With no real answer in how to deal with the struggling auto industry, uncertainty clouds the markets here at home and overseas.
Click play to hear Pat Robertson's analysis following CBN News Correspondent John Jessup's report.
The Fed's sobering assessment of the economy had an immediate impact on the markets.
For the first time in more than five years, the Dow Jones started the day below 8,000 after Wednesday's dramatic 400-point drop.
The slide rippled through Europe and Asia, where oil prices fell below $53 a barrel - almost at a two-year low.
"The message of the minute from the Fed today really hit the market like a slap in the face," said Jeffries Chief Market Strategist Art Hogan. "They stopped short of using the word recession, but they certainly didn't stop short of describing a recession."
The Federal Reserve warned that the country's economic hardships will continue well into next year, suggesting that more interest rate cuts may be needed as unemployment will likely rise.
Big Three Hit Brick Wall
The negative forecast came as the path to bail out the Big Three auto-makers appeared to have hit a dead end here in Washington.
Congress sent Detroit back home without the $25 billion loan they asked for.
But lawmakers from auto-states are working on an alternative plan to keep the companies running on enough cash to get them into next year.
"Many people saying that we created these problems ourselves and that it's just a Michigan problem.

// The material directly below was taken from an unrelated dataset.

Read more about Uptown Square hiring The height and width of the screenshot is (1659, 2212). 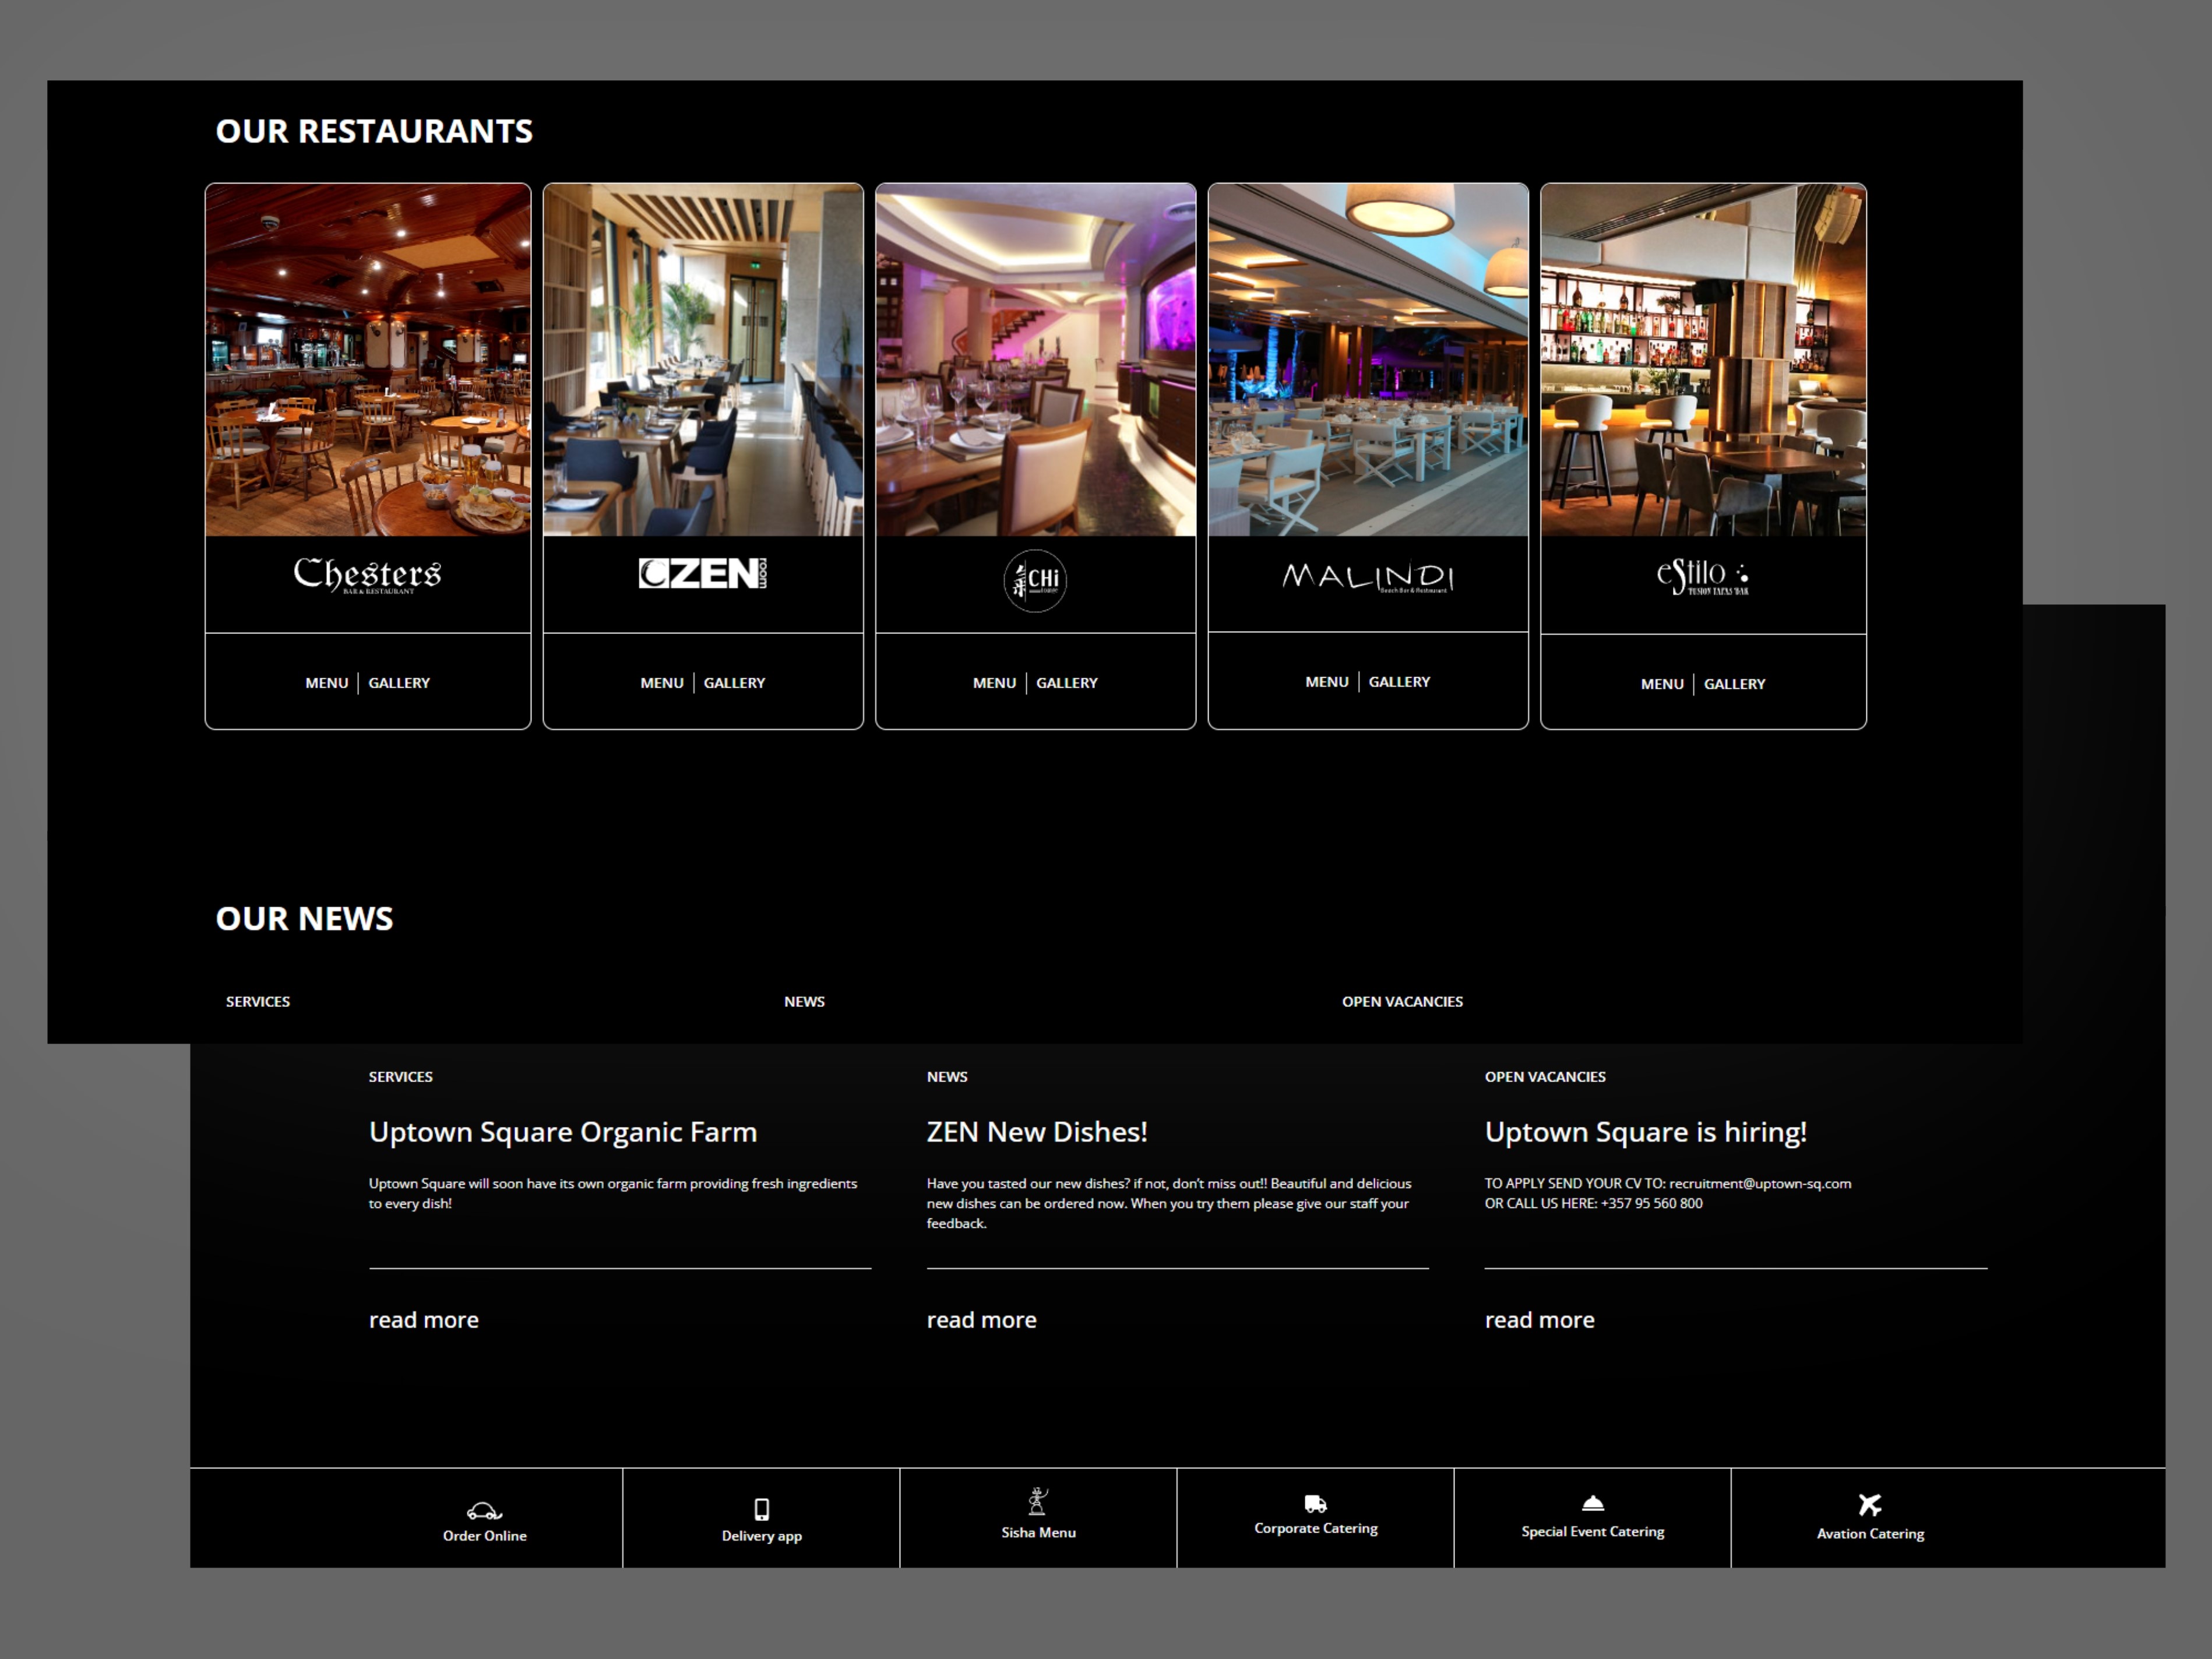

But it really isn't just a Michigan problem. It will resonate in a very negative way throughout our national economy," said Rep. Candice Miller.
Workers Ponder Their Fate
Meanwhile, industry workers are left wondering about their future.
"I got a house payment. I got kids. I got stuff I got to take care of. You take away this, where am I going to go?" lamented Ford worker Ed Hegarty.
"If I lose my job, the restaurant down the street is going to lose a customer - or the gas station. It's a circle and everyone needs to see that," said Ford worker Marcus Perry.
And the economy may face another concern on the horizon: deflation.
Last month, consumer prices fell one percent - the most in 60 years following a record drop in wholesale prices. It's another major problem for markets to worry about and not something they need, with the Dow already down nearly 40 percent this year.